# About this task
In the records that follow, the lines from the one containing "Echter Sex 💕 (36, 11)" to the one containing "Sexspielzeug (28, 29)", inclusive, are to be given again exactly.

*** Given records Section Begins ***

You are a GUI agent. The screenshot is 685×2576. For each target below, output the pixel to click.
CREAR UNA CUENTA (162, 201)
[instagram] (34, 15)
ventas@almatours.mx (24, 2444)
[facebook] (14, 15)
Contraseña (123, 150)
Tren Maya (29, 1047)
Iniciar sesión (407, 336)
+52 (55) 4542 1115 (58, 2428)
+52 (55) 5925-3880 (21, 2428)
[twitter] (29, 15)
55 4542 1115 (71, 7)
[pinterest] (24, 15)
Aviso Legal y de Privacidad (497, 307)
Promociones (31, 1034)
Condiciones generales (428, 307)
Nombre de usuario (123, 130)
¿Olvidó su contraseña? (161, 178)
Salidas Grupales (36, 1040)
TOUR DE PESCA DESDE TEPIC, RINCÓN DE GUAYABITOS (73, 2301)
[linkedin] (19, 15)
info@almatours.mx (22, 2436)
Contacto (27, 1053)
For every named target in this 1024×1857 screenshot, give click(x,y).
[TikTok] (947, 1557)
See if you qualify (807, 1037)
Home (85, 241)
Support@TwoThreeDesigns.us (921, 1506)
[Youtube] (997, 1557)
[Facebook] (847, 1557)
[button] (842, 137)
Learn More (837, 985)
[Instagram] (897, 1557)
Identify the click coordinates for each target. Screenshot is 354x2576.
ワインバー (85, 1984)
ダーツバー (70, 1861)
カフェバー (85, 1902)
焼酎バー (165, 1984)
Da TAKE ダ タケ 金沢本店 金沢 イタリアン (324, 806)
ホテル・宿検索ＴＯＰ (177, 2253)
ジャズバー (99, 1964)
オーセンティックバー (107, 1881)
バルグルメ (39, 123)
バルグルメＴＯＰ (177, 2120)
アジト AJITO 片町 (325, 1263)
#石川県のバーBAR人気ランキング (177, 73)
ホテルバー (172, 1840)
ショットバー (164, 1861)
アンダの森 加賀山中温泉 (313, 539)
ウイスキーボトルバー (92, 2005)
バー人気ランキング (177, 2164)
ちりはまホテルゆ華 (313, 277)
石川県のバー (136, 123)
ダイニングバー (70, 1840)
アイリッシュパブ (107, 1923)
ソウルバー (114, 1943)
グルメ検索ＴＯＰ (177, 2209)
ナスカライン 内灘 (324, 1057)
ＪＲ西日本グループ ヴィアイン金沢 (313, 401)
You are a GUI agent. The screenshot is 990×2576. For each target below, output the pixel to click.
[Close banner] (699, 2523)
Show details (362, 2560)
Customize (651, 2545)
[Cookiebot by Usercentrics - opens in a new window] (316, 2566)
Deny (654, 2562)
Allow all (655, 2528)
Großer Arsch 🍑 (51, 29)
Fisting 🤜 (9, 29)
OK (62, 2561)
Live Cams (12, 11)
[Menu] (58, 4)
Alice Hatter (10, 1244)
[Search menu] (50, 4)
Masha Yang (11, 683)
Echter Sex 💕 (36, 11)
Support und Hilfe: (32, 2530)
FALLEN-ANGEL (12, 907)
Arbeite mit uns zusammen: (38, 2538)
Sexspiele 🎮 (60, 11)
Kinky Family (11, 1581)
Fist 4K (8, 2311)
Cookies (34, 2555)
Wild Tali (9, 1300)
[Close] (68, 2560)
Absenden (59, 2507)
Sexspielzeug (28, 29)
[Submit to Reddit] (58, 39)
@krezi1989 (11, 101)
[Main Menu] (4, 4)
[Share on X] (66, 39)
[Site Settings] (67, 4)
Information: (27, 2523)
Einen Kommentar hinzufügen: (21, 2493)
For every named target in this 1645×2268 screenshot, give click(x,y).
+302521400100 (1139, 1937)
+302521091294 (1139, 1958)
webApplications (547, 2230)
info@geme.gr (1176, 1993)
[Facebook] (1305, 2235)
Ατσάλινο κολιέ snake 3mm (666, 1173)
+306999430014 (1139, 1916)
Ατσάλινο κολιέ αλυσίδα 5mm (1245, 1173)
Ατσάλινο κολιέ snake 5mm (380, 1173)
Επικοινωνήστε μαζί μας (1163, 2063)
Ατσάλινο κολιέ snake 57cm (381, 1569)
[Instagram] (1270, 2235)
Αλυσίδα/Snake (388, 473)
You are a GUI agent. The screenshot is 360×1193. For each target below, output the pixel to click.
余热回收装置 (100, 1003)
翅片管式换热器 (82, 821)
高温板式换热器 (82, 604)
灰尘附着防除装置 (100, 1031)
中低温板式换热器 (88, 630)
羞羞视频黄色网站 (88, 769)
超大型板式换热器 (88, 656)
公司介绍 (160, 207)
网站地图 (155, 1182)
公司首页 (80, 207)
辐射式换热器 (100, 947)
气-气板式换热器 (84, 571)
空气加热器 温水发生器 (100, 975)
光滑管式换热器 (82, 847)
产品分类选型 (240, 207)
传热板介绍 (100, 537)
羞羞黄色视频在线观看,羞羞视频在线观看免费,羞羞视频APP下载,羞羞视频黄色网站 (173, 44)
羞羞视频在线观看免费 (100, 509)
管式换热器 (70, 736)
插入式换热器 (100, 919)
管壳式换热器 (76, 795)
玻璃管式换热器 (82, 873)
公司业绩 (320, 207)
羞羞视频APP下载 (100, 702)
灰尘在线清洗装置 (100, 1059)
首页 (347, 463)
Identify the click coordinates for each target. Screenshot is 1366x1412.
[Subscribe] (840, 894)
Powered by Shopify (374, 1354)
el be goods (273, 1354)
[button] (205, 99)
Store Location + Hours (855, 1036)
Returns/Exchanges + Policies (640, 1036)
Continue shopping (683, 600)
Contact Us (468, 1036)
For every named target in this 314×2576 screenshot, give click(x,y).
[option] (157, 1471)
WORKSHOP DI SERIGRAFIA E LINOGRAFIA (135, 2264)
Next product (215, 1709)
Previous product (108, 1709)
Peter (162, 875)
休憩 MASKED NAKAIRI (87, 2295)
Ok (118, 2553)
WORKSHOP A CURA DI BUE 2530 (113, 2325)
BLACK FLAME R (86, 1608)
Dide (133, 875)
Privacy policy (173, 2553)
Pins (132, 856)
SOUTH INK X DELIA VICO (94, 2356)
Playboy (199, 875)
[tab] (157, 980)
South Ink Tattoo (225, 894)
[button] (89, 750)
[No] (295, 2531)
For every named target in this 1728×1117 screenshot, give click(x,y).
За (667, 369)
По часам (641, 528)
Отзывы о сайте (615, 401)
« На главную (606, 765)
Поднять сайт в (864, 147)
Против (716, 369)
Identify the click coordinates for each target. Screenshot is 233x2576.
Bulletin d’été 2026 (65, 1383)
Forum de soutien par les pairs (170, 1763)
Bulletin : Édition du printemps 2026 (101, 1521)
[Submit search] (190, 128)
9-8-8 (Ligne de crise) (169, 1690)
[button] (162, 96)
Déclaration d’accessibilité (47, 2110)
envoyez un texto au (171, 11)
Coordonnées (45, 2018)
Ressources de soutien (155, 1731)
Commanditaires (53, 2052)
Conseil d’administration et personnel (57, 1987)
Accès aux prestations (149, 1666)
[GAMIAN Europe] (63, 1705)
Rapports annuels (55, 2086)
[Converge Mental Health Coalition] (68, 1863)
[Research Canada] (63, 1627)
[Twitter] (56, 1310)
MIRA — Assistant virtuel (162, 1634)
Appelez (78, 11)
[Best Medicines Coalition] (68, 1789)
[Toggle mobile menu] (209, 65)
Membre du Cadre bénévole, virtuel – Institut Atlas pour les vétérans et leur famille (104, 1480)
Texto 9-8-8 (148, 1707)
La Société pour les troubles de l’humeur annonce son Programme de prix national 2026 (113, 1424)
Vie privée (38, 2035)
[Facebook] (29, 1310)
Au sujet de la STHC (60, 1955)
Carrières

*** Given records Section Ends ***

# Output
Echter Sex 💕 (36, 11)
Support und Hilfe: (32, 2530)
FALLEN-ANGEL (12, 907)
Arbeite mit uns zusammen: (38, 2538)
Sexspiele 🎮 (60, 11)
Kinky Family (11, 1581)
Fist 4K (8, 2311)
Cookies (34, 2555)
Wild Tali (9, 1300)
[Close] (68, 2560)
Absenden (59, 2507)
Sexspielzeug (28, 29)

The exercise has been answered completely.